This fall I was driving along Rte.202 in Western Massachusetts. It was after the leaves had left the trees and the landscape struck me as quite gray and barren, not surprising I suppose for November. Back in Rochester it didn’t seem so dreary. I decided as I drove down Mary’s Pond Rd. that the green pines and crimson bogs helped alleviate a lot of November’s gloom.
As fall has moved into winter, the many large trucks that rumble down our roads during cranberry season have diminished. They take our local berries to various locations for processing. Some go to the Decas facility in Carver while others go to Ocean Spray in Middleboro. Wet picked cranberries are processed into juice and canned sauce. Dry picked berries are bagged and show up in the grocery store. Here in Rochester, we’re lucky to get fresh picked cranberries straight from the Hartley- Rhodes bog (of TV fame) to Friends Market at Plumb Corner.

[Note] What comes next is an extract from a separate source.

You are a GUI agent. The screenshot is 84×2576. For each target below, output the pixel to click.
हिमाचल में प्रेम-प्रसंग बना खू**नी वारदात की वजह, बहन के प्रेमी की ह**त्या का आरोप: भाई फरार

One of the most successful innovations in cranberry marketing has been dried sweetened cranberries. First introduced by Ocean Spray as “Craisins”, today there are several brands available. The current “Decas Farms” brand relies on 85+ years of cranberry growing to perfect the berries that they dry and sweeten. They even grow a lower sugar berry for their “Lean Crans.”
Back to those big cranberry trucks, Duffy Clapp was telling me that when he drove for Hiller’s (Hiller’s bogs are now owned by the Beaton family), one of his routes was to Maine where he delivered cranberries to be split and frozen to be put into ice cream. Cranberries have certainly come a long way from being seen mostly on the Thanksgiving table.
Fall and cranberry season are now long past, and many bogs are ice covered. If our cold weather continues soon, they’ll be enlivened by hockey players and ice skaters.